In tema di separazione l'assegno di mantenimento che un coniuge versa all'altro è collegato al vincolo di solidarietà esistente, vincolo che permane ma decade nel momento in cui il partner che ne beneficia, instaura una nuova stabile convivenza con altro soggetto e nel momento in cui si accerta una progettualità condivisa con quest'ultimo che quindi indica l'esistenza di nuove relazioni e quindi una modifica delle precedenti condizioni che avevano portato a prevedere il contributo del mantenimento.
Nel caso in questione , la Corte d'Appello di Lecce, aveva confermato la decisione del Giudice che revocava l'assegno di mantenimento posto a carico del marito in favore della moglie, per aver accertato la nuova relazione instaurata dalla moglie.
Quest'ultima però propone ricorso innanzi al Giudice di legittimità, il quale con ordinanza n. 34278/2023 ripercorre i fatti di causa.
Il ricorso della moglie viene accolto dalla Suprema Corte.
Innanzitutto, la Corte di Cassazione si sofferma sull'esame della natura e della funzione dei provvedimenti volti a regolare i rapporti economici tra i coniugi in regime di separazione.
Il contributo che uno dei due versa all'altro può come è noto variare se nel corso del giudizio le condizioni patrimoniali o reddituali dei coniugi dovessero cambiare ed anche, eventualmente, di modularne la misura al verificarsi di cambiamenti, con la conseguenza che il giudice di appello, nel rispetto del principio di disponibilità e di quello generale della domanda, è tenuto a considerare l'evoluzione delle condizioni delle parti verificatesi nelle more del giudizio.
Rientrano in tali mutamenti anche l'instaurazione di una stabile convivenza di fatto, poiché attraverso la stessa il coniuge avente diritto alla corresponsione dell'assegno può contare anche sulle risorse economiche del nuovo partner, posto che in questo caso si presume che le risorse economiche vengono messe in comune, salva prova contraria.
Nel caso in questione, il Giudice di secondo grado aveva revocato l'assegno di mantenimento sulla base della circostanza che in talune notti, durante l'estate del 2019, il nuovo partner aveva pernottato presso l'abitazione della moglie, accertando in questo modo l'esistenza di una "relazione affettiva" tra i due.
Ma rispetto a questa circostanza, la Suprema Corte aveva ritenuto tale affermazione al di sotto del c.d. minimo costituzionale, nel senso che non consentiva di verificare alcunchè, in quanto tali elementi non facevano rilevare l'esistenza di una convivenza con conseguente assistenza morale e materiale tra i coniugi, ma, piuttosto una relazione affettiva.
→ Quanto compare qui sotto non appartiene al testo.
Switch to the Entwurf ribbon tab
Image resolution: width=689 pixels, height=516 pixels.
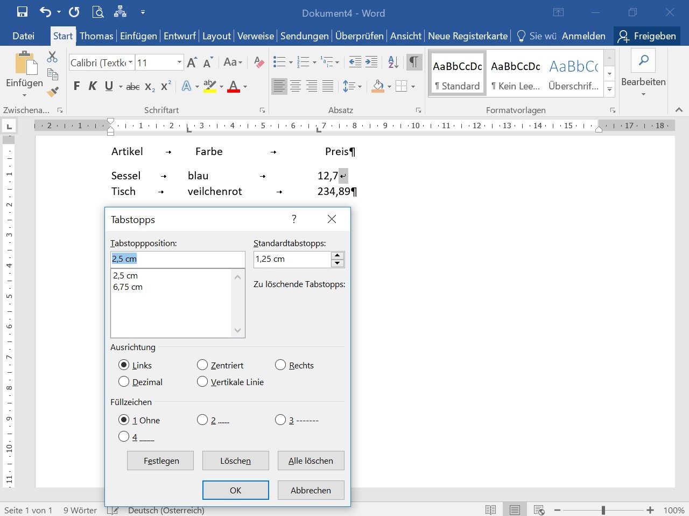click(x=179, y=36)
Secondo la Corte, la giurisprudenza di legittimità formatasi sul punto richiede che, affichè operi la presunzione circa la condivisione ad esempio delle risorse economiche, occorre preventivamente accertare che si tratti di una relazione non solo affettiva ma di un rapporto stabile e continuativo, che non necessariamente deve sfociare in una stabile coabitazione, purchè sia rigorosamente provata la sussistenza di un nuovo progetto di vita dello stesso beneficiario con il nuovo partner, dal quale discendano inevitabilmente reciproche contribuzioni economiche, gravando il relativo onere probatorio sulla parte che neghi il diritto all'assegno.
Difatti, come è noto l'esistenza di una stabile convivenza fa venir meno la componente assistenziale dell'assegno divorzile.
In particolare, prosegue il Giudice di legittimità, posto che il nostro ordinamento esclude la simultaneità di due vincoli solidali fondati sullo stesso tipo di relazione, il coniuge separato non può al tempo stesso beneficiare dell'assistenza materiale dell'ex coniuge e del convivente, pertanto, se durante lo stato di separazione il coniuge avente diritto all'assegno di mantenimento instaura un rapporto di fatto con un nuovo partner che si traduce in una stabile e continuativa convivenza, ovvero, in difetto di coabitazione, in un comune progetto di vita connotato dalla spontanea adozione dello stesso modello solidale che connota il matrimonio, caratterizzato da assistenza morale e materiale tra i due partner, viene meno l'obbligo di assistenza materiale da parte del coniuge separato e quindi il diritto all'assegno.
La prova circa l'esistenza di un tale legame deve essere fornita dal coniuge gravato dall'obbligo di corrispondere l'assegno.
Nel caso di specie, a differenza di quanto accertato dalla Corte d'Appello, la Cassazione non ha ritenuto raggiunta la suddetta prova e ha dunque accolto il ricorso proposto dalla moglie.